Now is the time for wellness professionals and organizations to offer their services to the medical community. The emphasis on patient outcomes and preventive health under the Affordable Care Act (ACA) presents a number of opportunities for professionals and organizations that excel at patient communication, care coordination and disease management to partner and collaborate with physicians, hospitals and insurers. For example, a common theme in ACA initiatives such as Accountable Care Organizations (ACOs), Primary Care Medical Homes (PCMH) and the Quality Improvement Strategy (QIS) is to coordinate patient care among a team of health professionals to ultimately improve patient outcomes.
Poor care coordination is associated with duplicate procedures, conflicting treatment recommendations, unnecessary hospitalizations and nursing home placements, and adverse drug reactions. Care coordination transfers information between one participant in a patient’s care to another and establishes accountability for each aspect of a patient’s overall care.
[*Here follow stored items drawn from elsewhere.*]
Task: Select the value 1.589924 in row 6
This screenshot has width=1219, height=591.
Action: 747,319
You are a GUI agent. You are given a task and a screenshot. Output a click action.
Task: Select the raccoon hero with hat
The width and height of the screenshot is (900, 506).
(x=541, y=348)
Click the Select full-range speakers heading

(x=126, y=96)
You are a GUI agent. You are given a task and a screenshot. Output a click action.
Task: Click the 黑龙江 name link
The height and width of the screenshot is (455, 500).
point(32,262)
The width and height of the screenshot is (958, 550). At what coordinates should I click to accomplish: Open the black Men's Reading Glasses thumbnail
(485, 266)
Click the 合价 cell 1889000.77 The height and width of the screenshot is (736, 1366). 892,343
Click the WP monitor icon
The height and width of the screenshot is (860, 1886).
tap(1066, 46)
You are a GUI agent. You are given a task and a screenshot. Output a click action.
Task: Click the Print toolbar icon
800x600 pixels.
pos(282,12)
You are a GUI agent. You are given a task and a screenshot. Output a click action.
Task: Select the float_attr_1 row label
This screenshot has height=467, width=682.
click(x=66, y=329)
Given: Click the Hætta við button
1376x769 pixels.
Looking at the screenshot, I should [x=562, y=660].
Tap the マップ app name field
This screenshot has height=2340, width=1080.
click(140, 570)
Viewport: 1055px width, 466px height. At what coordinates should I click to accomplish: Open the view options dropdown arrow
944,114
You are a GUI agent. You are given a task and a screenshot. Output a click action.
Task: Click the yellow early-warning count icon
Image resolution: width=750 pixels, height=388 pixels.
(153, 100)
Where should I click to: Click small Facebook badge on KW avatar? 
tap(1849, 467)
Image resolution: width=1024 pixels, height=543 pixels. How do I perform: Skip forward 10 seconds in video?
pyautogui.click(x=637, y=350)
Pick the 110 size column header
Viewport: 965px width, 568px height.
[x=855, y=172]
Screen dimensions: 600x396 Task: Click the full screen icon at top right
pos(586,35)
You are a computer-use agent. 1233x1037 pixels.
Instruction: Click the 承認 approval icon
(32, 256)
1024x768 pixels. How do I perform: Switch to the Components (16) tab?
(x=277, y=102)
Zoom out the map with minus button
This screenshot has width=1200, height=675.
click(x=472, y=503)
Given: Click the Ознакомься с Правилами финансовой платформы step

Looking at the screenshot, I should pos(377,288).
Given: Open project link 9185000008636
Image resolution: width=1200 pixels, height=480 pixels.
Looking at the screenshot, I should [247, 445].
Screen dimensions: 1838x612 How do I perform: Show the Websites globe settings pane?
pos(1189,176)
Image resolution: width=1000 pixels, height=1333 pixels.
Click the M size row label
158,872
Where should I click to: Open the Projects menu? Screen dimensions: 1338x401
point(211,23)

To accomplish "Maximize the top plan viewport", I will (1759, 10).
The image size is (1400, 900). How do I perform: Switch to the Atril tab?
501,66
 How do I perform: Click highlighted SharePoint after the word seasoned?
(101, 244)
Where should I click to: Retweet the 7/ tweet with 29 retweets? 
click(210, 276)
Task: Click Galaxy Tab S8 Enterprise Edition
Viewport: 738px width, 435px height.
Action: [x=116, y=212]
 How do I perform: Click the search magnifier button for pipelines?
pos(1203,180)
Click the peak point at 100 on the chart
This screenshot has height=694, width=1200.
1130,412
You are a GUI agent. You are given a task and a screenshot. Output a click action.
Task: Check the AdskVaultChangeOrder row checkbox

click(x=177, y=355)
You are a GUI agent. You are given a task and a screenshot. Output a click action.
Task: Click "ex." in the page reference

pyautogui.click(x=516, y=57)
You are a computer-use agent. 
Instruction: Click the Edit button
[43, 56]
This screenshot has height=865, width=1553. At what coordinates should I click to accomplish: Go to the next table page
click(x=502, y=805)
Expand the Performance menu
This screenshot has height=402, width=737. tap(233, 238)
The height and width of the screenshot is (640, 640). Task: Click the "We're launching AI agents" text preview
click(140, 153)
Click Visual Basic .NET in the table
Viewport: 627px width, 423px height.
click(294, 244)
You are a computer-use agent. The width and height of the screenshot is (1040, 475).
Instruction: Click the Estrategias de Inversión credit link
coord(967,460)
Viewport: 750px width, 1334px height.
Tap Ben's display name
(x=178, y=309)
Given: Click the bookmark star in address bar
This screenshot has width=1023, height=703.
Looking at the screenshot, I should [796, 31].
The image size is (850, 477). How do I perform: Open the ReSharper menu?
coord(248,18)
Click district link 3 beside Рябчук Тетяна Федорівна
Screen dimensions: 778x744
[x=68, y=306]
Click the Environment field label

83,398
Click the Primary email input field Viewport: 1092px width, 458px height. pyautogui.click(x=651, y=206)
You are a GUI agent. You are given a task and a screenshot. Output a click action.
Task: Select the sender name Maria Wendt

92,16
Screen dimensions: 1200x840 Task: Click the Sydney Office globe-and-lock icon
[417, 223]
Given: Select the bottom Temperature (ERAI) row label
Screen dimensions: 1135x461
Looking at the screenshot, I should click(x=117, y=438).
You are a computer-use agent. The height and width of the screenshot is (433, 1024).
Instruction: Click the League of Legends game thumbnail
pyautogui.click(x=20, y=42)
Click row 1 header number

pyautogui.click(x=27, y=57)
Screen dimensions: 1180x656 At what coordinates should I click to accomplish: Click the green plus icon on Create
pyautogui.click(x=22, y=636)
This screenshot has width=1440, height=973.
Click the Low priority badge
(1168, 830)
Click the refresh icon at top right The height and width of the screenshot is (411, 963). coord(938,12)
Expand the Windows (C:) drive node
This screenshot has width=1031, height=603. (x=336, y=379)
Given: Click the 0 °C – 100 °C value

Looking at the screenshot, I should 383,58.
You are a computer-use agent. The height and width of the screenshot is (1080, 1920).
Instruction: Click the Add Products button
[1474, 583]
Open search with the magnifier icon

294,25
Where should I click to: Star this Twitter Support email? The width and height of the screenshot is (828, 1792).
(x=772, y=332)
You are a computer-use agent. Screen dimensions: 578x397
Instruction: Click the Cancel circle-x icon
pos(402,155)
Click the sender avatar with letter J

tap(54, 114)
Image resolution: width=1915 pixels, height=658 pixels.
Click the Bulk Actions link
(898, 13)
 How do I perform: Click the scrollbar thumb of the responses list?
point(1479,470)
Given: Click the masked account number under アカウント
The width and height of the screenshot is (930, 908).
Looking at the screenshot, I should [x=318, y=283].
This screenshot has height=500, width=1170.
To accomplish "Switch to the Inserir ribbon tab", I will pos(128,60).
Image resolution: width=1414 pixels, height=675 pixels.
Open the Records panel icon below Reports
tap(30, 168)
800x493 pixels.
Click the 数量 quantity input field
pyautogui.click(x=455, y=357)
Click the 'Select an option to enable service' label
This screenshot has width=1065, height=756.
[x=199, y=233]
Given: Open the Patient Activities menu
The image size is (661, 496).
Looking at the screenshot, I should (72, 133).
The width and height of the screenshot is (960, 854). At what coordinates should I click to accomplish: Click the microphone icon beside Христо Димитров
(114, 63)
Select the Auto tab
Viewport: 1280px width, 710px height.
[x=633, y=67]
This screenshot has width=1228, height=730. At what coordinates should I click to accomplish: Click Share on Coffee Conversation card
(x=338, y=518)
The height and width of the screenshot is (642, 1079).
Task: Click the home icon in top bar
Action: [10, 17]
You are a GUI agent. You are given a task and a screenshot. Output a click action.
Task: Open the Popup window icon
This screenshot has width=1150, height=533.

Medicare’s ACO program, the Medicare Shared Savings Program (MSSP), requires as part of its patient-centeredness criteria the coordination of care throughout an episode of care and the submission of individualized care programs that promote improved outcomes for patients. The ACA defines a function of a PCMH is to coordinate and integrate care. The ACA’s QIS, which is set to start in Fall 2016, requires health insurance exchange plans to have a strategy that provides incentives for improving health outcomes through case management, care coordination, chronic disease management and use of medical homes. These ACA initiatives work in concert with one another; PCMH’s are often part of an ACO, and soon Exchange plans will need to incentivize providers to adopt ACO and PCMH care coordination initiatives.
Hospitals and physicians will not be able to meet these care coordination/disease management requirements on their own. The initiatives demand collaboration among a diverse set of professionals and organizations. Organizations and professionals such as community health workers, health educators and health promotion specialists, home health professionals, complementary and alternative medicine providers, psychologists and social workers all offer unique and valuable skill sets that fill in the care continuum, which must be seamless in order to improve patient and population health outcomes.
The ACA care coordination initiatives are gaining popularity in the provider community. The federal Department of Health and Human Services (DHHS) seeks to have 50%-90% of Medicare fee for service payments in value-based payment programs, such as ACOs, medical homes and bundled payments by 2018. Organizations and professionals that offer care coordination and disease management services must begin positioning themselves as experts in an aspect of the care coordination models. To do that, they must collect data showing the value of the services they provide and then they must use that data to build relationships with physician groups and acute care facilities. The goal for these professionals and organizations is to enter into contractual arrangements with ACOs, PCMHs and insurers to serve as member of a health team accountable for improving the health of a population. Professionals and organizations that jump on the care coordination train early will have an advantage.